With my unobscured eye, I was gazing at him. He gazed back at me. He said: ‘I didn’t expect–’
‘What?’
‘That they’d let you see.’
‘New technique,’ I said, glad to have a topic to start us talking. I explained why Mansel had unblinded me.
‘It must be an improvement.’
‘Enormous.’
We were talking like strangers, impersonally impressed by a medical advance: no, more concentrated upon eye surgery, more eager not to deviate from it, than if we had been strangers.
Another pause, as though we had forgotten the trick of talking, at which people thought we were both so easy.
At last I said: ‘This has been a curious experience.’
‘I suppose so.’ Then quickly: ‘You’re looking pretty well.’
‘I think I’m probably very well. Never better in my life, I dare say. It seems an odd way of achieving it.’

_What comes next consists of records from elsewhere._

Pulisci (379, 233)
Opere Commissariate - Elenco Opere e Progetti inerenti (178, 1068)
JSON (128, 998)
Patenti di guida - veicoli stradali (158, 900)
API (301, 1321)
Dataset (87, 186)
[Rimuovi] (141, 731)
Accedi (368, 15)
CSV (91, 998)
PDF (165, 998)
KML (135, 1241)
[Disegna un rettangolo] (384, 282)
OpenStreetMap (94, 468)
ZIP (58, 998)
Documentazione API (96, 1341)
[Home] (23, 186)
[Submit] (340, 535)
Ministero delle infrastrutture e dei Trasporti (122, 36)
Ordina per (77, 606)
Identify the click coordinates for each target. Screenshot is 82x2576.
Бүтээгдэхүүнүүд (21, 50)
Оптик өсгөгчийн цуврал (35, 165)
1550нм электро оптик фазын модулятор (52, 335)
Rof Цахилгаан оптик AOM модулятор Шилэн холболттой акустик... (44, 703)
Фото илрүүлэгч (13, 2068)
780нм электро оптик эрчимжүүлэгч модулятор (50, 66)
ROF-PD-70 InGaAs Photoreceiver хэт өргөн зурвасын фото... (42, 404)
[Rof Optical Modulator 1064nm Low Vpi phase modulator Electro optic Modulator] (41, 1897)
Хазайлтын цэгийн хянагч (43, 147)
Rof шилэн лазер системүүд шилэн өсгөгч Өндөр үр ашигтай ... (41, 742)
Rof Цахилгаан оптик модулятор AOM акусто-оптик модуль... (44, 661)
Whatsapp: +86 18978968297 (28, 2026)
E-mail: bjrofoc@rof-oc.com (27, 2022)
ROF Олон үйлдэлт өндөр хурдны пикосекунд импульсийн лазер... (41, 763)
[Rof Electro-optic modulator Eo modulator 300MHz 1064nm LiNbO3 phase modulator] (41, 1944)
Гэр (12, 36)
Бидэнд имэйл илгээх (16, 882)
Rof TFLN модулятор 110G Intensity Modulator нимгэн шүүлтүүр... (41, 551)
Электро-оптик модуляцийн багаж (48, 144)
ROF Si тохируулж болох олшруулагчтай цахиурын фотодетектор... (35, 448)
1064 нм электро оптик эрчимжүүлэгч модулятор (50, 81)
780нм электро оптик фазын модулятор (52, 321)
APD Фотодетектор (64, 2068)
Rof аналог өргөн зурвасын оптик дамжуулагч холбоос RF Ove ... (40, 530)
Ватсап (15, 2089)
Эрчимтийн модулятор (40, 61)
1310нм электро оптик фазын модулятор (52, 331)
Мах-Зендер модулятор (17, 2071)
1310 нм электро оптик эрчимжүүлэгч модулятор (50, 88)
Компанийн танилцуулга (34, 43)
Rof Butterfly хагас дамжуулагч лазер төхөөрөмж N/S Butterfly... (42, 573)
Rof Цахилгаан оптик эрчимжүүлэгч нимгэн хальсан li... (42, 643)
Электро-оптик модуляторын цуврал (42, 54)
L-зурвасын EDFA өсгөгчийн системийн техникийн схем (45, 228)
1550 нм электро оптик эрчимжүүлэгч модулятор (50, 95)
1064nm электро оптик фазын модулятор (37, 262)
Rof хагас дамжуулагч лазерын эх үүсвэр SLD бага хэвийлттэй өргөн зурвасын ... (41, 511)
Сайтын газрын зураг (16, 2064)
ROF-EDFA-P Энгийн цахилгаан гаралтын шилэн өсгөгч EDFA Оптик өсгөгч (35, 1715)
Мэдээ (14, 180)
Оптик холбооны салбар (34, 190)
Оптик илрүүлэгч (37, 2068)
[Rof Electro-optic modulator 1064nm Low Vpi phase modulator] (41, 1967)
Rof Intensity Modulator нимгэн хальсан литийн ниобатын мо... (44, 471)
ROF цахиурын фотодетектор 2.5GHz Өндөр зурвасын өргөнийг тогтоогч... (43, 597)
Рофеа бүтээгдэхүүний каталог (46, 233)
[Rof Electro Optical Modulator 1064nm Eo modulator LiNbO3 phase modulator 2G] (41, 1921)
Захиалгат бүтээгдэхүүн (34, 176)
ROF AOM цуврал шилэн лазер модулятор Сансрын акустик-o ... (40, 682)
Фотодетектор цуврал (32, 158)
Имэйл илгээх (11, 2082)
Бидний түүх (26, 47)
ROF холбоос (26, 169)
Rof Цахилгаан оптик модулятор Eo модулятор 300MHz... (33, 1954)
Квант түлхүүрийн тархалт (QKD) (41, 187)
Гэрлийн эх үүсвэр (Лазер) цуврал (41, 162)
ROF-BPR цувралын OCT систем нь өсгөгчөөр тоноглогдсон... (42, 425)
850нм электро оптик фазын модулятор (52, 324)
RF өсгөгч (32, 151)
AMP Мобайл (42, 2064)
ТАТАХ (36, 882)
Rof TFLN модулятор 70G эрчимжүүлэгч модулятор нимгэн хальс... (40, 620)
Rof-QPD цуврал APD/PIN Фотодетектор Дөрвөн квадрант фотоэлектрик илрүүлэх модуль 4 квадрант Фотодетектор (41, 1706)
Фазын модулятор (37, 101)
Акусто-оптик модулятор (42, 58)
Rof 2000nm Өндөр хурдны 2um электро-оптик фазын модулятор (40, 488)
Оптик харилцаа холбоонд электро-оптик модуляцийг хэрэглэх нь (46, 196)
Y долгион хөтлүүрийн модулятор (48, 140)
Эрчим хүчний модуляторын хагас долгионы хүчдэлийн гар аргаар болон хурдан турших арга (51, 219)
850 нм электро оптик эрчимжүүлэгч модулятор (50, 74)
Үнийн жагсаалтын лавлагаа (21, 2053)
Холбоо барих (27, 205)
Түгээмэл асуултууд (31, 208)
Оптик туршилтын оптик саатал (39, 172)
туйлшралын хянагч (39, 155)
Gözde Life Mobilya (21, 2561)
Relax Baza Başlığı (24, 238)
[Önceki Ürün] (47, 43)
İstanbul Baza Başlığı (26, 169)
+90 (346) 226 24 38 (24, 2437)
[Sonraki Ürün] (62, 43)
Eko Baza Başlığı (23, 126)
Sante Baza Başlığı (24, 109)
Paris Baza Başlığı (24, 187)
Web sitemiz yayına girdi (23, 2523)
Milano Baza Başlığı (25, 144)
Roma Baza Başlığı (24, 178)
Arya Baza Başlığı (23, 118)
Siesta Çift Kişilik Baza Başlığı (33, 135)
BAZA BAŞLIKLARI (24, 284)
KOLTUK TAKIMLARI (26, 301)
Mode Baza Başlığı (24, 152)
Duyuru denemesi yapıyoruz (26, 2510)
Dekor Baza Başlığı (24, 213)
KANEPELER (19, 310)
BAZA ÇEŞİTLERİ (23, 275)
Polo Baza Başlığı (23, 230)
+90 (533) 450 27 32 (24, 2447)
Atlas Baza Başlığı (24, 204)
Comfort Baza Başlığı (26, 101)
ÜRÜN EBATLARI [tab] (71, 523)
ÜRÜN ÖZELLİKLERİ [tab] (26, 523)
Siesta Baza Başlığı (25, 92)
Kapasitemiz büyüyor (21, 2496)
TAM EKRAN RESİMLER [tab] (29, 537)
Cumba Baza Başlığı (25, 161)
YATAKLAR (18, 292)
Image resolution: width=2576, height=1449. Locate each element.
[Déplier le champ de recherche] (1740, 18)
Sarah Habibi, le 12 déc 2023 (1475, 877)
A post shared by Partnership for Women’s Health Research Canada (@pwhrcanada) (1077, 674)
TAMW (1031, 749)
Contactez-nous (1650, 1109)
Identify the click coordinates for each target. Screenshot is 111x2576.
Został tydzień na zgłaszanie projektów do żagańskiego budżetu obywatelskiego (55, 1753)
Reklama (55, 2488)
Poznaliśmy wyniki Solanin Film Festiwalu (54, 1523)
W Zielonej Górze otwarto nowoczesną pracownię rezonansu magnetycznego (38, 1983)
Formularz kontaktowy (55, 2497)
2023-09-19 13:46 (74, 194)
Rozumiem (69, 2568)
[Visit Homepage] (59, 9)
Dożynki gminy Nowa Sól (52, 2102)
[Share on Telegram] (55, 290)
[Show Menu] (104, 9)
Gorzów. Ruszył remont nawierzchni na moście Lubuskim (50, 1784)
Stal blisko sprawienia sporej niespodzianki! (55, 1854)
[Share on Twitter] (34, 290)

Charles gave a tight smile, but he wasn’t responding to the kind of sarcasm, or grim facetiousness, with which he and I, and Martin also, liked to greet our various fatalities. Was I making claims on him that he couldn’t meet? The last time my eye had gone wrong, and it seemed that I was going to lose its sight, he had been fierce with concern. Then he had been two years younger. Now, in so many ways a man, he spoke, or didn’t speak, as though his concern was knotted up, inexpressible, or so tangled that he couldn’t let it out.
It was strange, it was more than strange, it was disappointing and painful, that he should be self-conscious as I had scarcely seen him. At this time of all times. I thought later that perhaps we knew too much: too much to be easy, that is, not enough to come out on the other side. He had plenty of insight, but he wasn’t trusting it, as the constraint got hold of us, nor was I mine.